Operate a Cell-Free Biofoundry using Large Language Models

Joan Herisson,Ngoc An Hoang,Aisha El Sawah,Mostafa Mahdy Khalil,Jean-Loup Faulon
DOI: https://doi.org/10.1101/2024.10.28.619828
2024-10-28
Abstract:In this paper, we present a novel approach to optimizing cell-free protein synthesis (CFPS) systems using artificial intelligence (AI), specifically leveraging ChatGPT-4 for code generation and active learning (AL). This study aims to automate and enhance the process of producing antimicrobial proteins, namely colicin M and colicin E1, in CFPS systems. We developed an automated workflow that employs an iterative Design-Build-Test-Learn (DBTL) cycle, integrating a newly implemented AL method with cluster margin (CM) selection to efficiently explore experimental conditions. The workflow components, including modules for sampling, plate design, instruction generation, and data analysis, were coded using ChatGPT-4 without further human modification. By employing this automated approach, significant improvements in protein yields were achieved, with a 9-fold increase for colicin M and a 3-fold increase for colicin E1 compared to standard buffer compositions. The use of LLMs in conjunction with AL demonstrated the potential of AI-driven methodologies to accelerate the optimization of complex biological processes and reduce manual intervention. The study also discusses limitations such as variability in CFPS and suggests future improvements in automation, reproducibility, and integration of diverse liquid handling systems to further enhance the scalability and efficiency of cell-free biofoundries.
Synthetic Biology
What problem does this paper attempt to address?

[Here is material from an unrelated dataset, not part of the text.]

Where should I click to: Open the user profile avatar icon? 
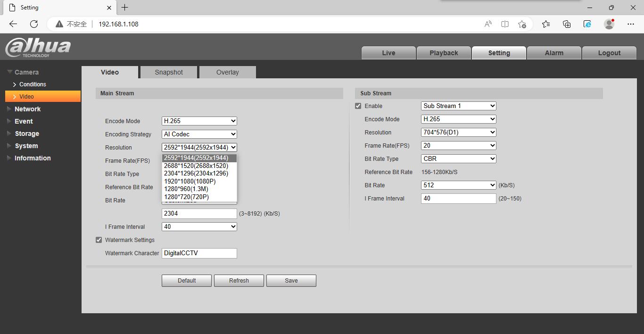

The main problem that this paper attempts to solve is to optimize the cell - free protein synthesis (CFPS) system in order to increase the yield of antibacterial proteins such as colicin M and colicin E1. Specifically, the author introduced artificial intelligence (AI), especially using ChatGPT - 4 for code generation and active learning (AL), to automate and enhance this process. ### Main Problems and Solutions 1. **Increasing Protein Yield** - **Problem**: The traditional CFPS system has the problem of low yield when producing specific proteins. - **Solution**: An automated workflow based on the iterative design - build - test - learn (DBTL) cycle was developed, combined with a new active learning method - Cluster Margin (CM) selection, to efficiently explore experimental conditions, thus significantly increasing protein yield. For colicin M, the yield was increased by 9 times; for colicin E1, the yield was increased by 3 times. 2. **Automation and Reducing Manual Intervention** - **Problem**: Traditional methods require a large amount of manual operation and adjustment, which are inefficient and error - prone. - **Solution**: By using ChatGPT - 4 to automatically generate all computational codes and run these codes without further manual modification, a highly automated CFPS system optimization process was achieved. This not only reduces manual intervention but also improves the repeatability and efficiency of the experiment. 3. **Optimization of Complex Biological Processes** - **Problem**: The optimization of the CFPS system involves multiple complex variables, and it is difficult to find the global optimal solution by traditional methods. - **Solution**: Using AI - driven methods, especially active learning techniques, can find a component combination close to the global optimum within a limited number of experiments, thus accelerating the optimization of complex biological processes. ### Conclusion By combining AI and active learning techniques, this study shows how to effectively improve the performance of the CFPS system, providing new ideas and technical means for the future development of bio - manufacturing and synthetic biology. In addition, this study also discusses the limitations of the current method, such as the variability of the CFPS system, and proposes directions for future improvement, including increasing the level of automation, enhancing repeatability, and integrating more diverse liquid handling systems.